金治は不思議な感覚を覚えた。目の前にあるのはきっと平凡で当たり前の親子の光景なのだろうが、自分と千尋の間にはなかった関係性である。それなのに、千尋と可奈の間には育まれた温もりがあって、自分と可奈の間には当然なにもない。目の前のふたつは確かに自分を通ってこの世に生まれて来た命であるのに、まるで突然変異のようも見えるのだ。全くの他人にしか思えぬ無垢な幼子の命の輝きは、金治には少々眩しく映った。
「お父ちゃん疲れてんねんて」
と可奈が側へ来て言った。
「ああ、そうなん」
「うん、毎日腰痛い痛いて言うてるしな」
「そうなんか」
「うん、ギッシリ腰やで」
「ギッシリ」
「知ってる?ギッシリ腰」
「知らん」
「ジイジはコシイタとかないか?」
「痛い」
「ジイジも!?」
「おん」
「ほな、もうちょっとだけ走ろか!」
「何でやねん」
「可奈ちゃんまだ走りたらんわ」
可奈は聞いてもないのに自分が保育園の年長さんで、来月に控えた音楽発表会に向けて猛特訓中であることを教えてくれた。可奈が受け持つパートは小太鼓で、実は年中の時から狙っていたらしい。去年はカスタネットだったそうで、今年は絶対に小太鼓をやりたかったから、とても張り切っているという。
「でも」
「……なんや」
急にしょんぼりした声で足元の石ころを蹴る可奈に、金治は尋ねた。「へたくそなんか」
「ちゃうわ!めっちゃうまいで!?」
「ほなええやん」
「お父ちゃんとお母ちゃん、一緒に見に来る筈やってん」
「ああ……」
そうか、死んだものな、とは言わない。だが金治にとっては可奈に寄り添えるだけの悲しみも喪失感もなかった。そもそも会ったことも顔を見たこともない相手だ。息子が選んだ相手といっても、その息子の顔さえ忘れていた。
「つまらんな」
妥当な言葉を探して金治が言うと、
「ジイジ来てもええで。二人までは親見に来てええねん」
と可奈は呟くように言った。来て欲しい、という感情はそこまで含まれていない気がした。だが、
「暇やったらな」
何の気なしに金治が返事を口にした途端、
「ほんま!?」
可奈が金治の足に取りついた。見上げる顔には必死さが浮かんでいる。丸くて白い頬に赤みが差していた。金治は「しまった」と思った。来月であれば、計画通りに行けばとっくに山を下りている筈だから……と軽く考えていた。だが、可奈の期待は予想以上だった。軽々しく交わしてよい約束ではなかったのだ。
「ほんまに見に来る!?腰痛くても来る!?」
「……」
どうする。どう答える。
子どもに噓やごまかしがきかないことは、可奈の敏感さを見る限りその通りだと思う。だがだからと言って行きたくもないのに「行く」と言ってこの子は喜ぶだろうか。そこで金治ははたと我に返る。

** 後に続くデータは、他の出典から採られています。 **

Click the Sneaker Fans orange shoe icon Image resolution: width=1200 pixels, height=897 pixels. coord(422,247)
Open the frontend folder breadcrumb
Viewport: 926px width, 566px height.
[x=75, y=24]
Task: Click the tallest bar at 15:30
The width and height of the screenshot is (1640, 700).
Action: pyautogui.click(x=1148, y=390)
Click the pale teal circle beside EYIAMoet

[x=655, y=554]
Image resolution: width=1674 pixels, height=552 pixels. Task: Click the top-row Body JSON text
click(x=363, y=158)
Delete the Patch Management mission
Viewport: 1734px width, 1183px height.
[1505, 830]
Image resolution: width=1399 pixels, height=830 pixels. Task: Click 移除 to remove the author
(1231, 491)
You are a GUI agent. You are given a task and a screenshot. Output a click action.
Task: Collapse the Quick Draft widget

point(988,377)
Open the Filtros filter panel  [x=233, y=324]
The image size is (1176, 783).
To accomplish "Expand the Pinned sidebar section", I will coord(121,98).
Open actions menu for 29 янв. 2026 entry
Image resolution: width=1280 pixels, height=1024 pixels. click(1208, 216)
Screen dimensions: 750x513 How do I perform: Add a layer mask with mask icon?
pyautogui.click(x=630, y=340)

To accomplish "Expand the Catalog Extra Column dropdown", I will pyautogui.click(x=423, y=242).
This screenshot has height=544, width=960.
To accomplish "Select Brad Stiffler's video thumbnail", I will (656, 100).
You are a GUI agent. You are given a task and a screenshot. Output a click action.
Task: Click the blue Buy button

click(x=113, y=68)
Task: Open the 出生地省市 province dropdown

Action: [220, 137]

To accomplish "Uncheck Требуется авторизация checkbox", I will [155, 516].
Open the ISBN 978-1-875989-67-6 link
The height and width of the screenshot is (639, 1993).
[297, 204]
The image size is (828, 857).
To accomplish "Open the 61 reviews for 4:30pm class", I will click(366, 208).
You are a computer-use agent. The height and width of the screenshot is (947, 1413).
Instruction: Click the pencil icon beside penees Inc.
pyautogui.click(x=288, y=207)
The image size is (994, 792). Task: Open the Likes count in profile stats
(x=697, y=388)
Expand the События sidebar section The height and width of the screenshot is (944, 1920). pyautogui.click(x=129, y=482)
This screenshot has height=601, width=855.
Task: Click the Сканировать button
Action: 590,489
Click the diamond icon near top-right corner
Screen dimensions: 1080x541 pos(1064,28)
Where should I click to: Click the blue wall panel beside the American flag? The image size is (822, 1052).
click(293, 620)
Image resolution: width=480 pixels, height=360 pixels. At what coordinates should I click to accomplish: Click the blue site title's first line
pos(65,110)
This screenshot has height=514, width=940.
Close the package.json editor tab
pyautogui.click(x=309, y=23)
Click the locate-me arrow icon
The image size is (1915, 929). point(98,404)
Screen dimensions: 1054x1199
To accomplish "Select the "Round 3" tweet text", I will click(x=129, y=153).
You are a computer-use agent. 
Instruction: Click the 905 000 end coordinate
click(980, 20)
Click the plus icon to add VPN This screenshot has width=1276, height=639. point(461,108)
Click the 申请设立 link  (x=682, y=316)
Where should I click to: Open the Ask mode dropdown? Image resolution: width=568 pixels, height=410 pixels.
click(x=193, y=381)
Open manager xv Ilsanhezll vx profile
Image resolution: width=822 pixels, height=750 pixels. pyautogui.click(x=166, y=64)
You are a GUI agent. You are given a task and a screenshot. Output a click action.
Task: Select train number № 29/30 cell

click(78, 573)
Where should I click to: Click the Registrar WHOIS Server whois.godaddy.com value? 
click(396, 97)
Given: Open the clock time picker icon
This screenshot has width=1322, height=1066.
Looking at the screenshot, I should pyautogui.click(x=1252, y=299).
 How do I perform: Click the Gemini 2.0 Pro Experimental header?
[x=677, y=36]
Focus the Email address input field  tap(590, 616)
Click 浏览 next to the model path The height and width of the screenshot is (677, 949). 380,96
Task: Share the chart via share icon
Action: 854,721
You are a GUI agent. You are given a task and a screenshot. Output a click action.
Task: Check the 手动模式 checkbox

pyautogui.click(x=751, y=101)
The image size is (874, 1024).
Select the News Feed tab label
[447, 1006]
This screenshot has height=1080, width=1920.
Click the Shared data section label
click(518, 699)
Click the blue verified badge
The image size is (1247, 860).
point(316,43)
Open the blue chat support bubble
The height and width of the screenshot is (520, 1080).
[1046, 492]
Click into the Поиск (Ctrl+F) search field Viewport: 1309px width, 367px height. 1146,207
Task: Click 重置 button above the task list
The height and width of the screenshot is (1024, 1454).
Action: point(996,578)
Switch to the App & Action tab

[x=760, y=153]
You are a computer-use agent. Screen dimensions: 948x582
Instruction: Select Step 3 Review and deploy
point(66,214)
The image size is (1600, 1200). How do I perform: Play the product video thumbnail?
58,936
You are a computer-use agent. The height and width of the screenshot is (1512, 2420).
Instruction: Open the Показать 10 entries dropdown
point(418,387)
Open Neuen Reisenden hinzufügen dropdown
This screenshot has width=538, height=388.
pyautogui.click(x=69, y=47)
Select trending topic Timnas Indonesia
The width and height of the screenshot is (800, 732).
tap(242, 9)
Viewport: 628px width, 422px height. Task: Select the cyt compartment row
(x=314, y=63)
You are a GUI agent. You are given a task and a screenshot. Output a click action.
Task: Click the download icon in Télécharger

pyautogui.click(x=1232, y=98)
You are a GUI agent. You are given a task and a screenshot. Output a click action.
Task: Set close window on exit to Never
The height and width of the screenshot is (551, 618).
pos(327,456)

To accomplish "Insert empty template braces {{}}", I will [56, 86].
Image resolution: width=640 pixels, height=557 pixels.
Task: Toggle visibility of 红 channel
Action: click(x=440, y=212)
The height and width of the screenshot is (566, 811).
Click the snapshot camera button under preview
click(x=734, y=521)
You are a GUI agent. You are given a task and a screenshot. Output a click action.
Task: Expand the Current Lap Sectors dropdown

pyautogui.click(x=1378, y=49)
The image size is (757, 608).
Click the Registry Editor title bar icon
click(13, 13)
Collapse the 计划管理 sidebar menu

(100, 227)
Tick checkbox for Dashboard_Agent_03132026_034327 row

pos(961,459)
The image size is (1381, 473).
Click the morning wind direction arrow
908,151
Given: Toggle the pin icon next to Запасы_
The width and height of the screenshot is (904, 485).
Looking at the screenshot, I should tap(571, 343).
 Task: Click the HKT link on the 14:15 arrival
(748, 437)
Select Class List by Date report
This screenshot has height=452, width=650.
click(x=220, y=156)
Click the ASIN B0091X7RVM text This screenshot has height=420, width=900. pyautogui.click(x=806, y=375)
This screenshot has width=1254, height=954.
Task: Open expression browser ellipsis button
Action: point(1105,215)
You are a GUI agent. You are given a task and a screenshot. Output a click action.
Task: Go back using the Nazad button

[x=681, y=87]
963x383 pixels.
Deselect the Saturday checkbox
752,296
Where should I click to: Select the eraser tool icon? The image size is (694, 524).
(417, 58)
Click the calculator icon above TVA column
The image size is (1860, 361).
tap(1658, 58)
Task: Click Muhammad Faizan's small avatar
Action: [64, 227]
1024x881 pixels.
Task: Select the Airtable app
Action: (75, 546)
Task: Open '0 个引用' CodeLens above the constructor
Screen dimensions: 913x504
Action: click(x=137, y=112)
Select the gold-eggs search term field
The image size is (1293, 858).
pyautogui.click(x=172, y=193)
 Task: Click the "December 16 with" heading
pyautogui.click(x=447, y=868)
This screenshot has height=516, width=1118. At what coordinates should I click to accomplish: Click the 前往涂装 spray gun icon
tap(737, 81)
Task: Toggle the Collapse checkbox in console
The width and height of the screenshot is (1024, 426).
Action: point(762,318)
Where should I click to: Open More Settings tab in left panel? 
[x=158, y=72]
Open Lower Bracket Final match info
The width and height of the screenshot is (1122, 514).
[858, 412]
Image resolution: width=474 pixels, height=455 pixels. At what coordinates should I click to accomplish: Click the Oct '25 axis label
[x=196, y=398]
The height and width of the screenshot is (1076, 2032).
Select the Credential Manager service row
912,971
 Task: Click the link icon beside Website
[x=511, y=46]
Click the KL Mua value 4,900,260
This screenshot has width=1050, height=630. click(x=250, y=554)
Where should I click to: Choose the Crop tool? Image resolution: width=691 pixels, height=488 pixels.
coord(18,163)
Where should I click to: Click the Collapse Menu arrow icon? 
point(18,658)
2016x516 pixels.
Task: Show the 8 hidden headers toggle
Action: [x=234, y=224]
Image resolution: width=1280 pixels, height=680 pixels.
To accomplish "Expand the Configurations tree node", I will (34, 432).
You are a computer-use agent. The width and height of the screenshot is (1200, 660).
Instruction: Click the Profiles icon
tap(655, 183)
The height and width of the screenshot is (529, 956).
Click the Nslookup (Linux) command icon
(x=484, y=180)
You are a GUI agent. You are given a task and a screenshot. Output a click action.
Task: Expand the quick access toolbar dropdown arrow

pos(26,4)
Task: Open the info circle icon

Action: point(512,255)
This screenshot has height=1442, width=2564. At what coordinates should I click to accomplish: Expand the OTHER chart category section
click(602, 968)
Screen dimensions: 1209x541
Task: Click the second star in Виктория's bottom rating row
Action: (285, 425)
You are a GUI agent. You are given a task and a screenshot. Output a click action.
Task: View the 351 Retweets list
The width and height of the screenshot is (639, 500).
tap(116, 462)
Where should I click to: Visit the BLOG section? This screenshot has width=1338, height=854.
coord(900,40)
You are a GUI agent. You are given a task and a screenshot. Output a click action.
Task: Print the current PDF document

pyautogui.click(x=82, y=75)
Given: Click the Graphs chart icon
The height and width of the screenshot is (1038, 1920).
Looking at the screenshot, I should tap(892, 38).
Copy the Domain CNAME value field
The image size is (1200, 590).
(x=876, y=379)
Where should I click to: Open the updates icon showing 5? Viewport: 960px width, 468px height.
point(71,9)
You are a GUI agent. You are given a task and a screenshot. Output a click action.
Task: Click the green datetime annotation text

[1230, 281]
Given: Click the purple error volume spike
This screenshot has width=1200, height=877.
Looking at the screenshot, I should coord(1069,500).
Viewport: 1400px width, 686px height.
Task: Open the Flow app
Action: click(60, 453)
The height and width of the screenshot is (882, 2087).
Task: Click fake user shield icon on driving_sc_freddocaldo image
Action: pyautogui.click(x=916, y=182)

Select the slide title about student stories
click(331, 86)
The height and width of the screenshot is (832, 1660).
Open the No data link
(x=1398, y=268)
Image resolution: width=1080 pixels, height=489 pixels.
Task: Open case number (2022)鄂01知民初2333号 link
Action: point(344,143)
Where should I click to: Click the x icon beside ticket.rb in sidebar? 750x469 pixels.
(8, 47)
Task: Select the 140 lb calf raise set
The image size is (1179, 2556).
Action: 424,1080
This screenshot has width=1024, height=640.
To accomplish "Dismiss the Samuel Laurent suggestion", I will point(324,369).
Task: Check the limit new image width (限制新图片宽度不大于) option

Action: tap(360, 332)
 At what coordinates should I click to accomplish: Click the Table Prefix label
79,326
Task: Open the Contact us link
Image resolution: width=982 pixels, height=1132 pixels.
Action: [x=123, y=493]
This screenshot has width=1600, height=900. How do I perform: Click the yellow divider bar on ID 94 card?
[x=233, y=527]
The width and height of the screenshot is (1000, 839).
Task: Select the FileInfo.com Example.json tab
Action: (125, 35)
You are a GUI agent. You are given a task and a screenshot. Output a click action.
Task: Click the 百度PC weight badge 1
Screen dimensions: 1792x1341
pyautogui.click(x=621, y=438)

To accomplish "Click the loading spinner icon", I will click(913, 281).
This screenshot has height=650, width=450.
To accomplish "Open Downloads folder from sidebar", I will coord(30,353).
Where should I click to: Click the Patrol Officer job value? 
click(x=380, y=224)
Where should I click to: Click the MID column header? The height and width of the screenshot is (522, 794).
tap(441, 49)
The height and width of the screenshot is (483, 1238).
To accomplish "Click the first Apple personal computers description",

―――何んでワシはこのガキが喜ぶかどうかを考えてるんや、どうでもええやないか。
「暇やったらな」
金治がそう答えると、可奈は目を輝かせたまま千尋の元へと走り出した。
「おとーちゃーん!ジイジ音楽発表会見に来るってー!」
「おい!」
ワシは約束したわけやないぞ!小さな可奈の背中に手を伸ばしたその瞬間、金治の背中に強烈な怖気が襲い掛かって来た。
「なんじゃ!?」
驚いてその場から跳び退いた。
怖気は背後から感じられた。
「は!」
視界の端に何かが見えた気がした。だがツとそちらを見やるも人影はない。木々の葉が風に揺れているだけである。しかし、
「……まだある」
気配は今だこの場に留まり続けていた。
目を細め、息を殺し、意識をじわじわと広げていくとその先に……顔が、見えた。